Improved startup performance by optimizating how we query for D3D support on start-up:

  • Bug 722225 – Improve Firefox startup speed by ~5% (-70ms) on Windows by optimizing D3D10CreateDevice1

Updated our Graphics libraries:

  • Bug 721068 – Update to latest graphite2 code from upstream
  • Bug 698519 – Update to libjpeg-turbo 1.2

WebGL Improvements. Anisotropic support has been added. Check out the demo of anisotropic filter and select the checkbox to see the difference. NOTE: Anisotropic is not yet supported on windows with ANGLE renderer but we are working on it!

  • Bug 728354 – WebGL anisotropic texture filtering (Contributor)
WebGL anisotropic support

WebGL anisotropic support (on the right).
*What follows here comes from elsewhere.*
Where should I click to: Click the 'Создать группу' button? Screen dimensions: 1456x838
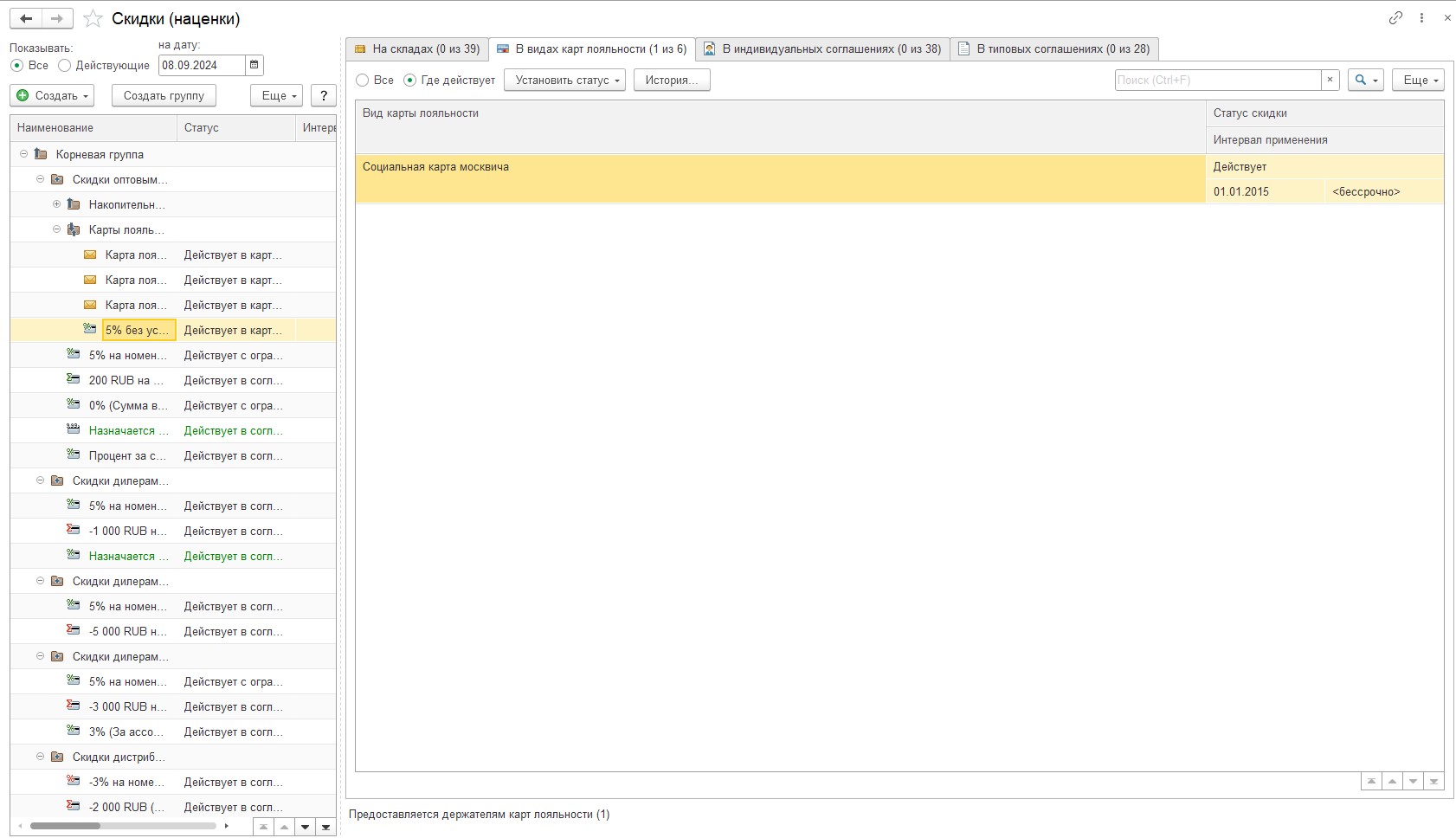click(164, 95)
Click to expand.

  • Bug 676071 – WebGL long identifier mapping (security and conformance)
  • Bug 710594 – WebGL about:memory improvements (Contributor)
WebGL Memory reporting

WebGL Memory reporting (1)

WebGL Memory reporting

WebGL Memory reporting (2)

  • Various WebGL conformance improvements (Bug 730554, Bug 727547) (Contributor)

Added support for apitrace as a debugging tool for powerusers on Android:

  • Bug 674753 – Add support for loading apitrace explicitly on Android
APITrace support for Fennec

APITrace support for Fennec

Various improvements to hardware accelerated compositing for all platforms.
Various improvements to font support.
Various improvements to the Mac Azure Quartz Canvas implementation.